_The task_
The required output is the line containing "671x459 pixels." followed by every line after it to the end of the listing, each written out exactly.

_Data for analysis_
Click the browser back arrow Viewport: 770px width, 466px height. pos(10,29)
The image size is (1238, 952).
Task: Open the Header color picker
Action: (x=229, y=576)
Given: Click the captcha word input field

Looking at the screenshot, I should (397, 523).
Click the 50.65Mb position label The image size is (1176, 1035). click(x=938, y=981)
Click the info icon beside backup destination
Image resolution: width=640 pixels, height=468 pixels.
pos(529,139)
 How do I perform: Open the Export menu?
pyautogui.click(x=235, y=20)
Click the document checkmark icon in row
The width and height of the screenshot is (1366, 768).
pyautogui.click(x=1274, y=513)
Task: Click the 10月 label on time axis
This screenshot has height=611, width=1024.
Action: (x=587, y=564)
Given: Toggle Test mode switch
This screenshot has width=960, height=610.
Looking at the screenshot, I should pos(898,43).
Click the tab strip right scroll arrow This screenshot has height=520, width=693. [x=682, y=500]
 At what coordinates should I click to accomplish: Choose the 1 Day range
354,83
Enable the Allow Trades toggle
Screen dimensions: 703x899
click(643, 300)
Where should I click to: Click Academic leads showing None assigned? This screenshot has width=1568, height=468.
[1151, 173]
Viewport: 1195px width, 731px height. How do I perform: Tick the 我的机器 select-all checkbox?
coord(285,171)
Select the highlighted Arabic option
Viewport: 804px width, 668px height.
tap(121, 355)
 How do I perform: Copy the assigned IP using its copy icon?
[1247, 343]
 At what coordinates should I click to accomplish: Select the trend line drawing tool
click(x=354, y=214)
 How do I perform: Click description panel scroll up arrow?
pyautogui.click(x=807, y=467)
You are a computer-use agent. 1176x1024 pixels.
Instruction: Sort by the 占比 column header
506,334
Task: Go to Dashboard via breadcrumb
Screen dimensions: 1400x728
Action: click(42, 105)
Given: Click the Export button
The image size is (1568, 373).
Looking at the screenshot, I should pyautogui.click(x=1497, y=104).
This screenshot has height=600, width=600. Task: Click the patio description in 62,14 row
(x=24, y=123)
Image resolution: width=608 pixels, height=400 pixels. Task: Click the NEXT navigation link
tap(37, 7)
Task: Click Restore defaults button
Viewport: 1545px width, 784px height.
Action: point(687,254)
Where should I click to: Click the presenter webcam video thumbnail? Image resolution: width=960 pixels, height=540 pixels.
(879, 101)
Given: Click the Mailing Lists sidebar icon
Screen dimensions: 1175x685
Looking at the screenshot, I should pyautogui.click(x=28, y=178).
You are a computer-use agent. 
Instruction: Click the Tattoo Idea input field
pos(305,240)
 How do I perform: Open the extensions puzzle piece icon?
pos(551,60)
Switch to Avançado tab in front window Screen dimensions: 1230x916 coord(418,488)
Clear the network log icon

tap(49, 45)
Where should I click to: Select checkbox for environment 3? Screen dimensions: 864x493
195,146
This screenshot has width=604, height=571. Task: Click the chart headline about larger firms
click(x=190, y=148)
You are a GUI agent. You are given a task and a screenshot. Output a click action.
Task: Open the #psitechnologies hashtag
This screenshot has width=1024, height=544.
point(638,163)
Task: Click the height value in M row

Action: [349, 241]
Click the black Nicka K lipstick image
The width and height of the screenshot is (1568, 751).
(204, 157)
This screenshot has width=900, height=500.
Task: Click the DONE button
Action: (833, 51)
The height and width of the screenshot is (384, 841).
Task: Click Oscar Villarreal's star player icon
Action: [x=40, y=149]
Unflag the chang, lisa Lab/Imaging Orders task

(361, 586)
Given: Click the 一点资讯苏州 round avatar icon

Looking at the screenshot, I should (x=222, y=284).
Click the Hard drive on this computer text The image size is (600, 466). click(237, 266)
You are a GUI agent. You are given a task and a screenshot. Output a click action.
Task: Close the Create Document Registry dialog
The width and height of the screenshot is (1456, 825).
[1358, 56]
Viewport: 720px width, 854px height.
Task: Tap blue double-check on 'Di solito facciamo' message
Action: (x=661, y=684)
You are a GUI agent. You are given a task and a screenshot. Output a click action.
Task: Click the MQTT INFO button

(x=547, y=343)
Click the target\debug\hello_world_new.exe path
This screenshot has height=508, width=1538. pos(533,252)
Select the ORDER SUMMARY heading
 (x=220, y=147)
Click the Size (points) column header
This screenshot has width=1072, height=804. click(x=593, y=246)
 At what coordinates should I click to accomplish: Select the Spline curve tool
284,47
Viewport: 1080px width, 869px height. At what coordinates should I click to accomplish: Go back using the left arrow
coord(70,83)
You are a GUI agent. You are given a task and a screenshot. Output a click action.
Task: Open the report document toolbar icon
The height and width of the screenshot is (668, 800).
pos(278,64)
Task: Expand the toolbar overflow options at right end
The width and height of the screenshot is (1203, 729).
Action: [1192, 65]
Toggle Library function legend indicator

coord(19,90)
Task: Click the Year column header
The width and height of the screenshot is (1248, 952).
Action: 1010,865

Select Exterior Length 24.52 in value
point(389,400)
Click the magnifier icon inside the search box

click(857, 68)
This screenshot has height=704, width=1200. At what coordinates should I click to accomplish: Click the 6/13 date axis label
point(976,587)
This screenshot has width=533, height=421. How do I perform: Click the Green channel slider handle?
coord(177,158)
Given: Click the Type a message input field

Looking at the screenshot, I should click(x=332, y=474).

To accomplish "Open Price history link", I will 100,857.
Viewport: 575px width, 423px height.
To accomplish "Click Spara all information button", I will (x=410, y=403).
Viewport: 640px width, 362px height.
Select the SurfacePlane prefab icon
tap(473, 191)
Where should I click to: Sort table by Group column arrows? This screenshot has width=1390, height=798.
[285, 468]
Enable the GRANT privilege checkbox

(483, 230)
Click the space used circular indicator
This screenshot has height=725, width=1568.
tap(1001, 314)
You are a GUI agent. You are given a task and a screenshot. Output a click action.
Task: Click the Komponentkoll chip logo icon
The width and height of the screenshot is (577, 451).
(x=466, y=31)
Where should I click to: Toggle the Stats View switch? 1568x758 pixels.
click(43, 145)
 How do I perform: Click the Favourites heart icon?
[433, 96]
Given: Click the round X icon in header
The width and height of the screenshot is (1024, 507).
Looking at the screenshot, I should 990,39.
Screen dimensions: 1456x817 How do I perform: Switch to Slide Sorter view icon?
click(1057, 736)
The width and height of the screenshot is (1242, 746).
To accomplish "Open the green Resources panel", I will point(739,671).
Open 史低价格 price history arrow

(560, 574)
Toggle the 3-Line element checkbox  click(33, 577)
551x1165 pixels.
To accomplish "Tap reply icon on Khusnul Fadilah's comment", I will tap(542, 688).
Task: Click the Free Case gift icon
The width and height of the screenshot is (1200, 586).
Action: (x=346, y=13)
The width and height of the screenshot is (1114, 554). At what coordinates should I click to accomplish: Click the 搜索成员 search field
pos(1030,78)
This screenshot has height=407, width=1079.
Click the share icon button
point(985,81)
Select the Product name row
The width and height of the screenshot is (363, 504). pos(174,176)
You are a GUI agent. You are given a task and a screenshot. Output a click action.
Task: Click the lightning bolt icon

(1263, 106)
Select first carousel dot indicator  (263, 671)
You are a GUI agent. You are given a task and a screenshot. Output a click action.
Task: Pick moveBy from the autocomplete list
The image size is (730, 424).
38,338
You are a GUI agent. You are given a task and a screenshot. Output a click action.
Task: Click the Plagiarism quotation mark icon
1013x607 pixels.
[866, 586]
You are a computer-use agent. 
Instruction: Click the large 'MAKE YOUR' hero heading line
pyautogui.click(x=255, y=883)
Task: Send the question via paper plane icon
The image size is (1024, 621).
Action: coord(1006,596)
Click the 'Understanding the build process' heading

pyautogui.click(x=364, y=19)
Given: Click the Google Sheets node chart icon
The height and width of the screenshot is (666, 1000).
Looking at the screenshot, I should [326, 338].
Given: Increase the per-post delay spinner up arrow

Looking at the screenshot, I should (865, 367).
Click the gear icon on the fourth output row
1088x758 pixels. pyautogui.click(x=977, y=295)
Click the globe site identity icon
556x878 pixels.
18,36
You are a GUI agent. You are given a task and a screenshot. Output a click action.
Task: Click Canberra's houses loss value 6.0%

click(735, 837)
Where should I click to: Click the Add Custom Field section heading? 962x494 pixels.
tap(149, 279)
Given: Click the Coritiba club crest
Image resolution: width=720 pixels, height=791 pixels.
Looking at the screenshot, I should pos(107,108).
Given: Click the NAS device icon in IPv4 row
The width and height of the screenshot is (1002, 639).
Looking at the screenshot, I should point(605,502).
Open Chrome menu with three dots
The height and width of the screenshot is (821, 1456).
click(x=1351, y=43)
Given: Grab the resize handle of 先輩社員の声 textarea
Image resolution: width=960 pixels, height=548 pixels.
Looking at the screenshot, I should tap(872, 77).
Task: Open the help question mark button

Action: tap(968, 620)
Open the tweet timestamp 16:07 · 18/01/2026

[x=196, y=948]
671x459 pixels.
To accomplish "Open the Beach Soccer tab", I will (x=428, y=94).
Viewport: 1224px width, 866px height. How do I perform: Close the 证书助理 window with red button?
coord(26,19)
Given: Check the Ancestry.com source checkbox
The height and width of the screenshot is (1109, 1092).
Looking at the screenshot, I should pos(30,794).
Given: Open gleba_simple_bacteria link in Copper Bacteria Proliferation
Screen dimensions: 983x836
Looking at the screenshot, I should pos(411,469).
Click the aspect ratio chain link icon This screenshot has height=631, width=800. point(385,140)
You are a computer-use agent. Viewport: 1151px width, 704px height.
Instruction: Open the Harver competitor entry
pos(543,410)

_Solution to the problem_
671x459 pixels.
To accomplish "Open the Beach Soccer tab", I will (x=428, y=94).
Viewport: 1224px width, 866px height. How do I perform: Close the 证书助理 window with red button?
coord(26,19)
Given: Check the Ancestry.com source checkbox
The height and width of the screenshot is (1109, 1092).
Looking at the screenshot, I should pos(30,794).
Given: Open gleba_simple_bacteria link in Copper Bacteria Proliferation
Screen dimensions: 983x836
Looking at the screenshot, I should pos(411,469).
Click the aspect ratio chain link icon This screenshot has height=631, width=800. point(385,140)
You are a computer-use agent. Viewport: 1151px width, 704px height.
Instruction: Open the Harver competitor entry
pos(543,410)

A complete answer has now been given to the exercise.